'''

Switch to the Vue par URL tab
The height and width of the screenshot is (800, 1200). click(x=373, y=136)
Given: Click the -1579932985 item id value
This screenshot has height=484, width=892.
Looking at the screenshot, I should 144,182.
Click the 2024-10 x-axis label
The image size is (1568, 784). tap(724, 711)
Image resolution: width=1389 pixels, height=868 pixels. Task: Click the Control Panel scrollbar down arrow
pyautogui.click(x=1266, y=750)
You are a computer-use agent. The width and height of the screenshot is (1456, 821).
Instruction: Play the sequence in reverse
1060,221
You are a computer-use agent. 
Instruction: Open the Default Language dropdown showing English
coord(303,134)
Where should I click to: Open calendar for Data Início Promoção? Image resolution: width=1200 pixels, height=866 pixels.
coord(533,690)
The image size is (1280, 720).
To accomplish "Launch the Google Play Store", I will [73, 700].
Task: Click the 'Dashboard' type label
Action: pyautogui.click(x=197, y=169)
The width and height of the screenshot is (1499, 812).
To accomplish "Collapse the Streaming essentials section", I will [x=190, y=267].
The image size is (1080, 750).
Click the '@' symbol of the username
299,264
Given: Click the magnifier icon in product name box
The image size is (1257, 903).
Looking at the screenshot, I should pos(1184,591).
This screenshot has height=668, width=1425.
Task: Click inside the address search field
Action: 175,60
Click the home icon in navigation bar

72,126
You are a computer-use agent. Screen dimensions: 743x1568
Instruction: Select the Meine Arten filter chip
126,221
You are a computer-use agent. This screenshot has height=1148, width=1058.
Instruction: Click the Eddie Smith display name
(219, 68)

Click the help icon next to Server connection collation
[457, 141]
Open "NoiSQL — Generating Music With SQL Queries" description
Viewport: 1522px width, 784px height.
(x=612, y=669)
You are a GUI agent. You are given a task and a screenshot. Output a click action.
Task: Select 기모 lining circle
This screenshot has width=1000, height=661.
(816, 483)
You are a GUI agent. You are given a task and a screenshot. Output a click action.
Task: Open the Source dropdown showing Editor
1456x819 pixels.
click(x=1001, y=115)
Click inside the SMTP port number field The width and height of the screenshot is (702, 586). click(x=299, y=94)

'''

Please write out all the rows above again, substituting "screen assistant" for every "computer-use agent" and leaving everything else unchanged.

_RESPONSE TO THIS EXERCISE_.
Switch to the Vue par URL tab
The height and width of the screenshot is (800, 1200). click(x=373, y=136)
Given: Click the -1579932985 item id value
This screenshot has height=484, width=892.
Looking at the screenshot, I should 144,182.
Click the 2024-10 x-axis label
The image size is (1568, 784). tap(724, 711)
Image resolution: width=1389 pixels, height=868 pixels. Task: Click the Control Panel scrollbar down arrow
pyautogui.click(x=1266, y=750)
You are a screen assistant. The width and height of the screenshot is (1456, 821).
Instruction: Play the sequence in reverse
1060,221
You are a screen assistant. 
Instruction: Open the Default Language dropdown showing English
coord(303,134)
Where should I click to: Open calendar for Data Início Promoção? Image resolution: width=1200 pixels, height=866 pixels.
coord(533,690)
The image size is (1280, 720).
To accomplish "Launch the Google Play Store", I will [73, 700].
Task: Click the 'Dashboard' type label
Action: pyautogui.click(x=197, y=169)
The width and height of the screenshot is (1499, 812).
To accomplish "Collapse the Streaming essentials section", I will [x=190, y=267].
The image size is (1080, 750).
Click the '@' symbol of the username
299,264
Given: Click the magnifier icon in product name box
The image size is (1257, 903).
Looking at the screenshot, I should pos(1184,591).
This screenshot has height=668, width=1425.
Task: Click inside the address search field
Action: 175,60
Click the home icon in navigation bar

72,126
You are a screen assistant. Screen dimensions: 743x1568
Instruction: Select the Meine Arten filter chip
126,221
You are a screen assistant. This screenshot has height=1148, width=1058.
Instruction: Click the Eddie Smith display name
(219, 68)

Click the help icon next to Server connection collation
[457, 141]
Open "NoiSQL — Generating Music With SQL Queries" description
Viewport: 1522px width, 784px height.
(x=612, y=669)
You are a GUI agent. You are given a task and a screenshot. Output a click action.
Task: Select 기모 lining circle
This screenshot has width=1000, height=661.
(816, 483)
You are a GUI agent. You are given a task and a screenshot. Output a click action.
Task: Open the Source dropdown showing Editor
1456x819 pixels.
click(x=1001, y=115)
Click inside the SMTP port number field The width and height of the screenshot is (702, 586). click(x=299, y=94)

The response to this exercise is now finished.